To select significant MBNL1-regulated alternative splicing events (RASEs), two indexes were employed, including P values and changed AS ratios. The thresholds for these two indexes were ≤0.05 and ≥0.15, respectively. As a result, 504 RASEs were detected in total. The types of alternative splicing include exon skipping(ES),alternative 5’ splice site (A5SS),alternative 3’ splice site (A3SS),intron retention (IntronR), mutually exclusive 5’ UTRs (5pMXE),mutually exclusive 3' UTRs (3pMXE), Cassette Exon,A3SS&ES and A5SS&ES. Among these, the numbers of A5SS, A3SS and ES are relatively high (Fig. 4A). There were 460 MBNL1-regulated alternatively spliced genes (RASGs), only 2 of them overlapped with the DEGs (Fig. 4B). Most of the DEGs and RASGs are not regulated by MBNL1 simultaneously. Of the 504 RASEs, intron retention (IR) events accounts for 25.4%, and non-intron retention (NIR) events 74.6% (Fig. 4C and Supplementary Table S7).

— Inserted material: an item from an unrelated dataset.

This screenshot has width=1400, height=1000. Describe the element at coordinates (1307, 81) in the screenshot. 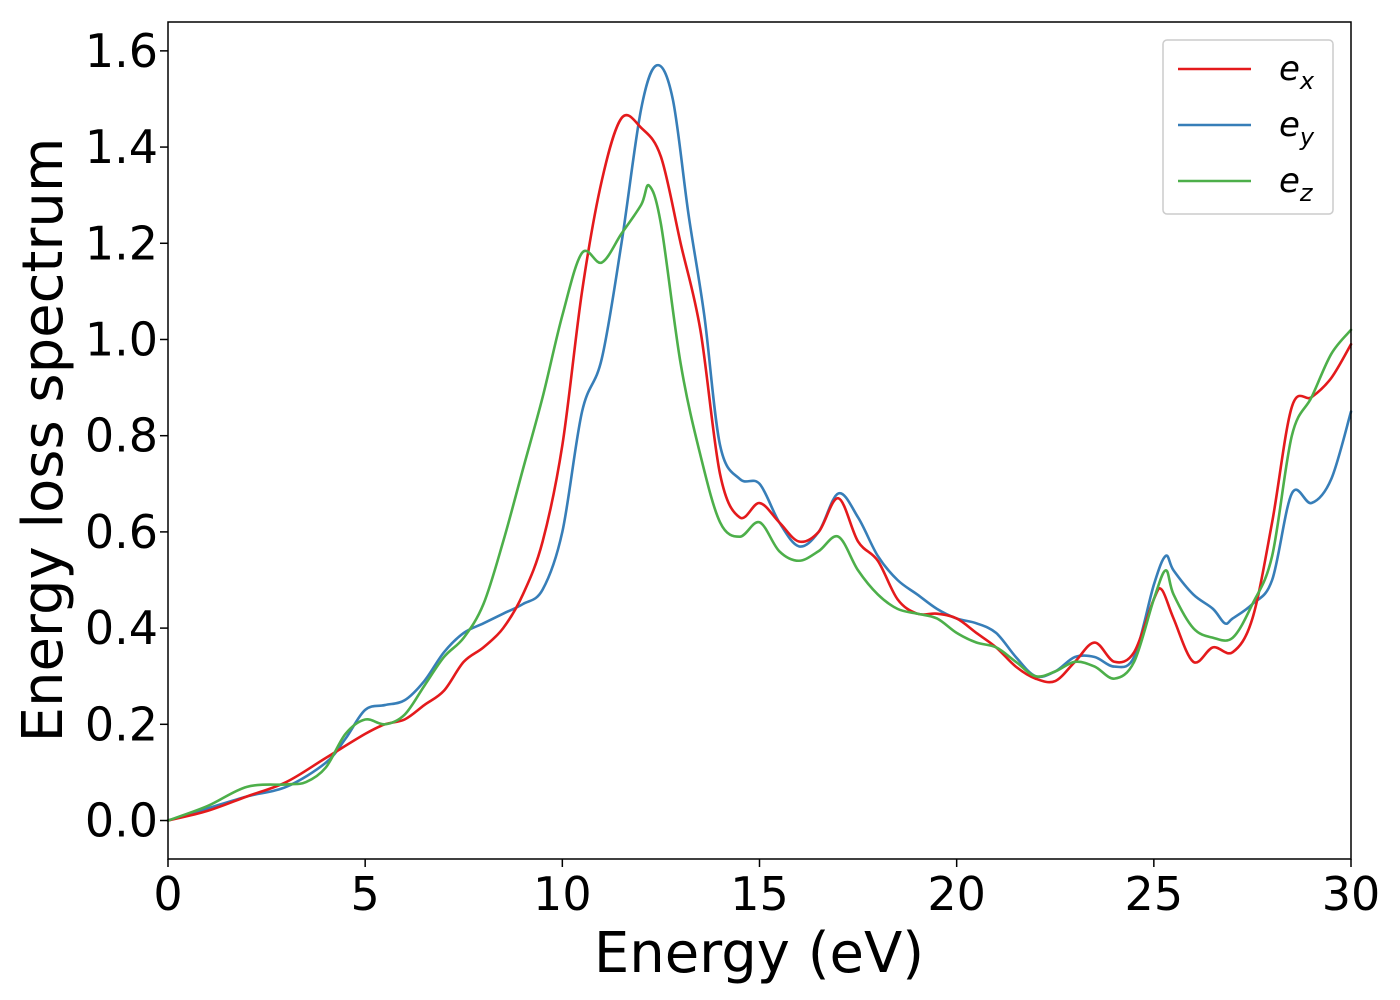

To discover the function of the RASGs, GO and KEGG analysis were employed. The alternative splicing genes are enriched in the apoptotic signaling pathway, positive regulation of apoptotic process, protein ubiquitination and DNA repair by GO analysis (Fig. 4D, Supplementary Table S8). The KEGG analysis demonstrates that the RASGs are enriched in adherent junctions, fatty acid elongation, metabolic pathways (Fig. 4E, Supplementary Table S9). The results show that the knockdown of MBNL1 regulates the alternative splicing gene related to the cell apoptosis.

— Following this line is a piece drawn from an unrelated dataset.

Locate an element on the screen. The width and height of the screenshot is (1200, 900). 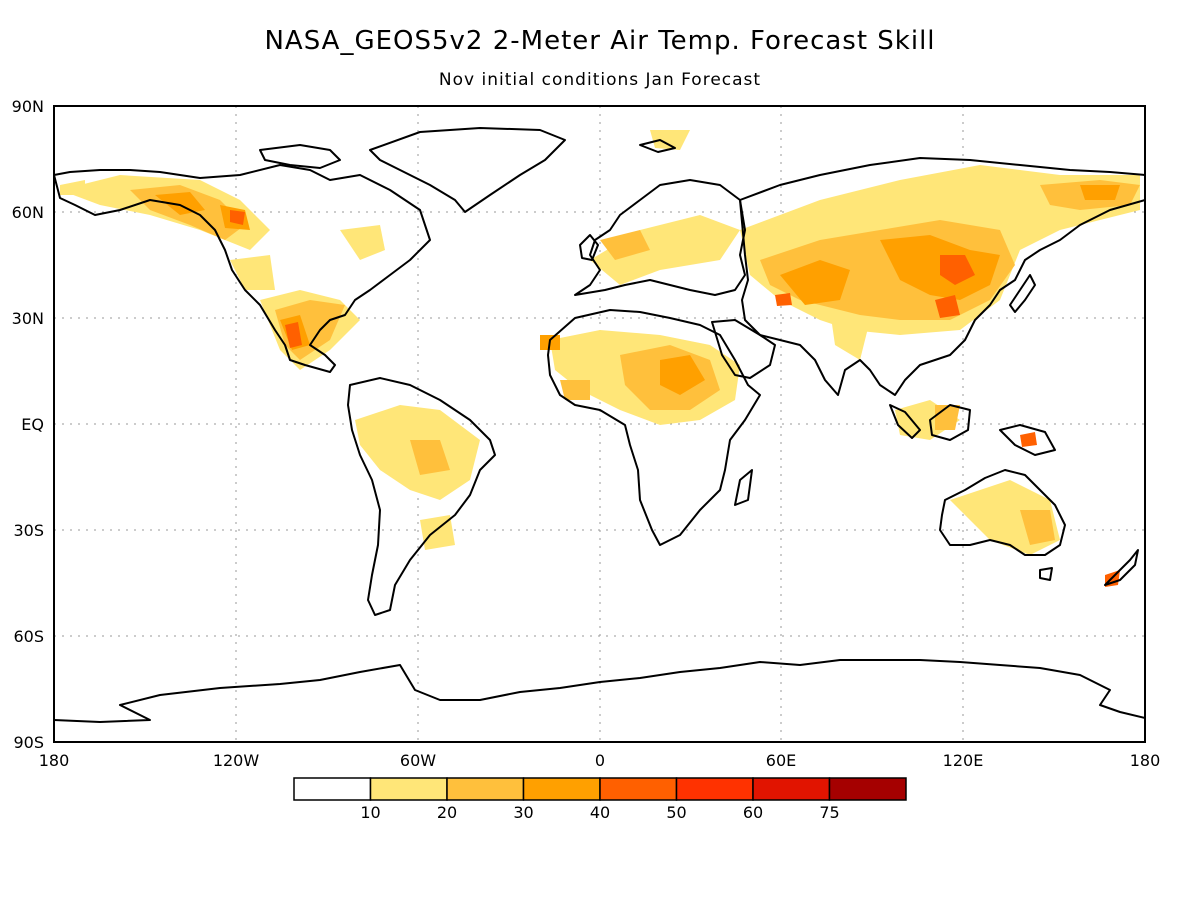
coastline-svalbard is located at coordinates (658, 146).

RT-qPCR was employed to validate the MBNL1 regulated ASEs. Five genes are randomly selected (FLNB, CASP10, PHLDB2, DIDO1, CTNND1). The validation of these genes is consistent with the RNA-seq results (Fig. 5 and Fig. 6). The ratio in the ASE changed significantly, indicating MBNL1 regulates the alternative splicing of these genes.